- Roger Federer beats Andy Murray to reach the semifinals of the Australian Open
- The sixth seed appears in the last four for the 11th year in a row
- 17-time grand slam winner Federer advances to a meeting with top seed Rafael Nadal
- World No. 1 Nadal defeats Grigor Dimitrov in his quarterfinal
While all about him were losing their heads, Roger Federer kept his cool.
In a week when grand slam champions have been falling like flies at the Australian Open, the old master survived a fourth-set fightback to defeat world No. 4 Andy Murray 6-3 6-4 6-7 (6-8) 6-3.
Federer's win means he advances to the last four in Melbourne for the 11th year in a row, with his archrival Rafael Nadal standing between him and a sixth final.
Top seed Nadal had beaten Bulgaria's Grigor Dimitrov earlier on Wednesday to continue his bid for a 14th grand slam title.
Federer and Nadal met in the semifinals two years ago, the latter emerging victorious, while the Spaniard holds a 22-10 winning record over the Swiss star having won the last four matches between them.
"He's been tough to play against, no doubt," Federer told reporters when asked about Nadal.
"I'm happy I get a chance to play him in a grand slam again. I don't remember the last time we played."
Federer recently recruited six-time grand slam winner Stefan Edberg to his coaching team, with the Swede set to spent 10 weeks working with the former world No. 1 throughout the season.
With Edberg now onside, Federer is hoping he can reverse his fortunes against Nadal.
"The head-to-head record is in his favor," the 32-year-old told reporters. "I'm looking forward to speaking to Stefan, because when we spoke together, you know, when he came to Dubai and we spoke about the game, we clearly spoke about playing Rafa, as well.
"He thought he had some good ideas, so I'm looking forward to what he has to say."
Nadal narrowly avoided joining second seed Novak Djokovic -- beaten by Federer's compatriot Stanislas Wawrinka on Tuesday -- on the sidelines, eventually overcoming Dimitrov, the Bulgarian's cheering section and a nasty blister on the Spaniard's left palm.
The world No. 1 prevailed 3-6 7-6 7-6 6-2, saving three set points in the third set.
"I was so lucky," Nadal said in an on-court interview. "I felt anything could happen in the third set.

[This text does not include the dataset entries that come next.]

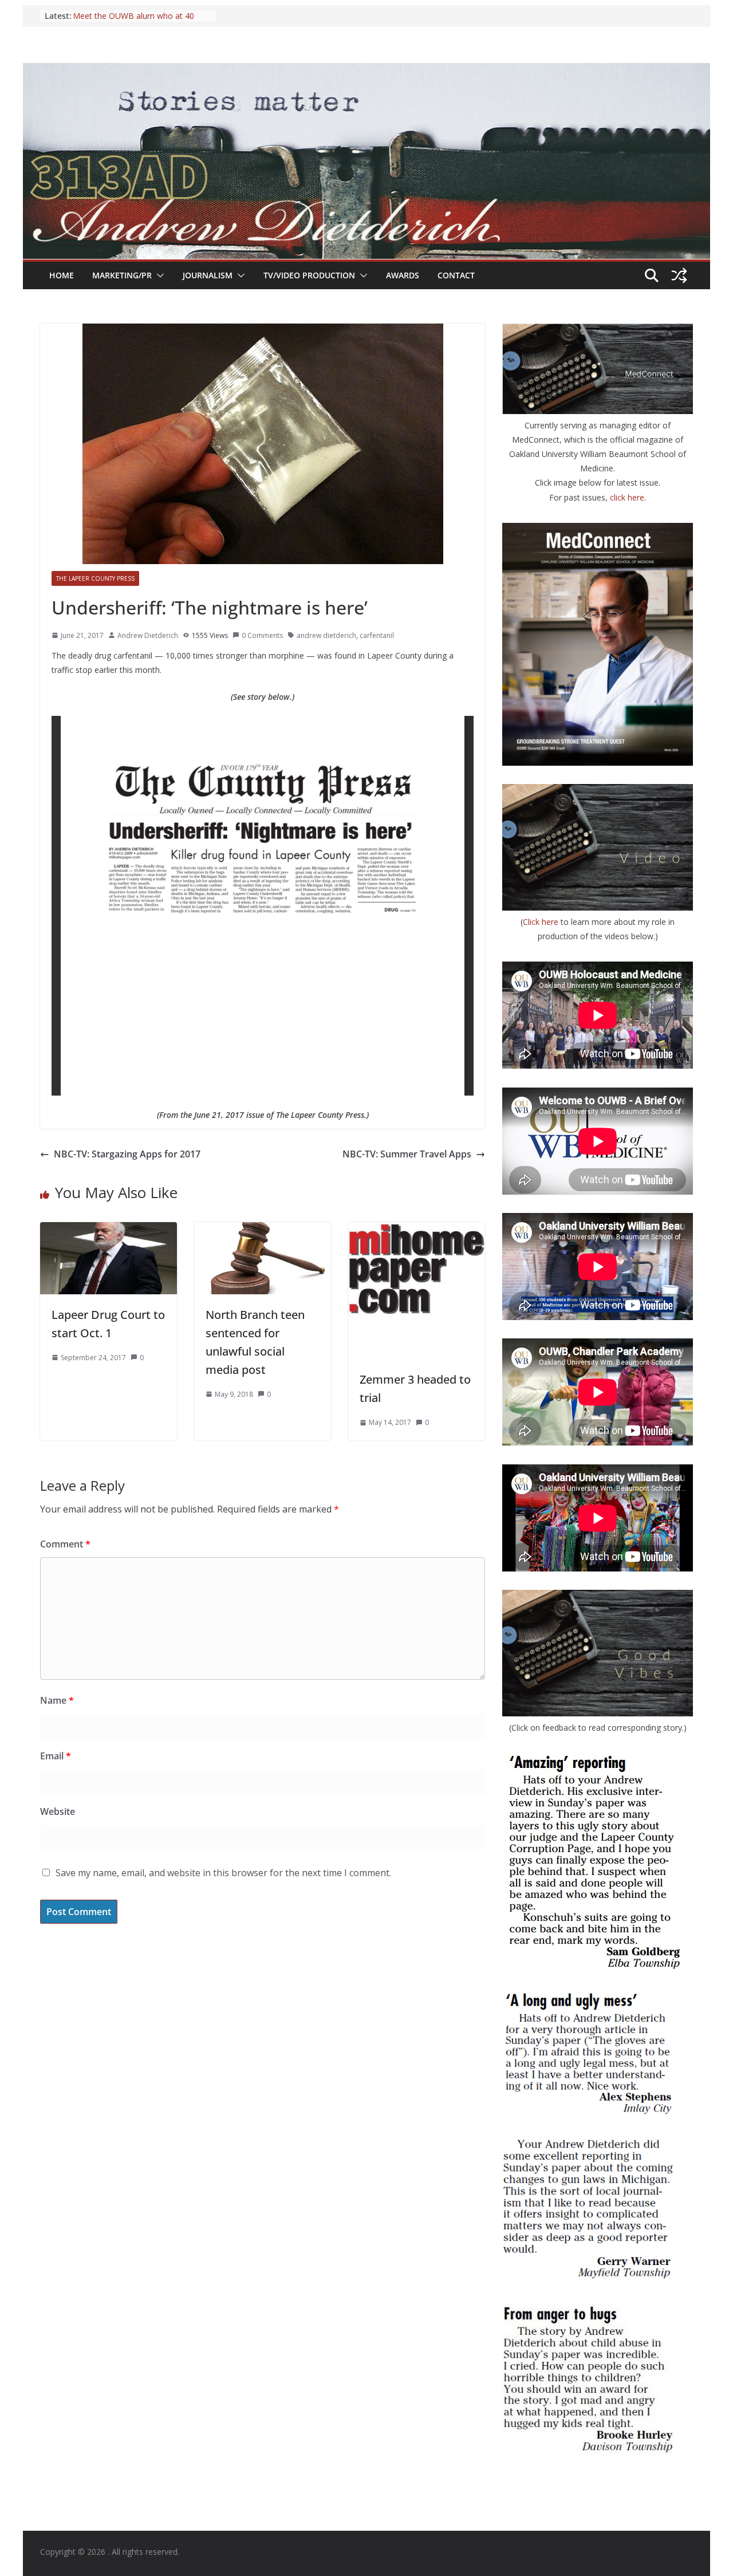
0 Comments (262, 635)
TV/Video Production (309, 275)
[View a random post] (679, 275)
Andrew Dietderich (147, 635)
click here (627, 497)
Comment (65, 1544)
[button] (158, 275)
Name (57, 1700)
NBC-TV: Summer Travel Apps (406, 1154)
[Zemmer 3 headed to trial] (416, 1230)
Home (61, 275)
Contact (456, 275)
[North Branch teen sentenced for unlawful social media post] (262, 1230)
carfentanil (377, 635)
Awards (402, 275)
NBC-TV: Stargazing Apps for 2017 (127, 1154)
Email (55, 1756)
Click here (542, 921)
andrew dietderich (326, 635)
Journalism (207, 275)
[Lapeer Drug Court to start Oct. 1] (108, 1230)
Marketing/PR (122, 275)
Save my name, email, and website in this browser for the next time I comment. (223, 1872)
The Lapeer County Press (95, 578)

"A lot of Bulgarians here today. Thanks everyone for supporting -- it was a great atmosphere. I hope you enjoyed it. I suffered a lot."
Nadal said the blister, which troubled him in the previous round, particularly affects him on serve and he duly struck three double faults in one game.

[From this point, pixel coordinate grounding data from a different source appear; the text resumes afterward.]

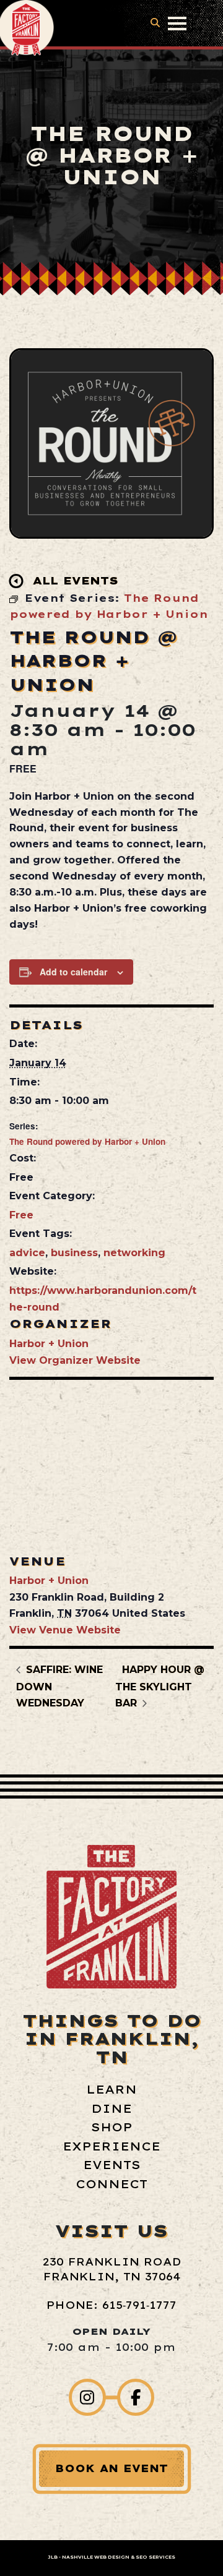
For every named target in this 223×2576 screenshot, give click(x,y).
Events (112, 2165)
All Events (75, 580)
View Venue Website (65, 1630)
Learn (111, 2089)
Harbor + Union (49, 1344)
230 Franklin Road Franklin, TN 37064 (111, 2269)
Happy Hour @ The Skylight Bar (159, 1686)
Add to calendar (73, 971)
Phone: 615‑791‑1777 (111, 2305)
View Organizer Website (75, 1360)
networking (134, 1253)
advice (27, 1253)
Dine (111, 2109)
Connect (111, 2184)
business (74, 1253)
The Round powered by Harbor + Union (87, 1141)
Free (21, 1215)
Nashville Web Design (95, 2557)
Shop (112, 2127)
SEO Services (155, 2557)
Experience (111, 2146)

But it was Dimitrov -- the man, now to his dismay, still being compared to Federer because of their similar styles -- who faltered on the key points. He missed a makeable forehand and return on two of his three set points in the third.
His backers were frequently out of their chairs chanting his name throughout the three-and-a-half-hour encounter, prompting one fan to counter, "Shut up and sit down."
Dimitrov left the court in tears and then became emotional when speaking to reporters.
"It should hurt, and it does hurt," said the Bulgarian.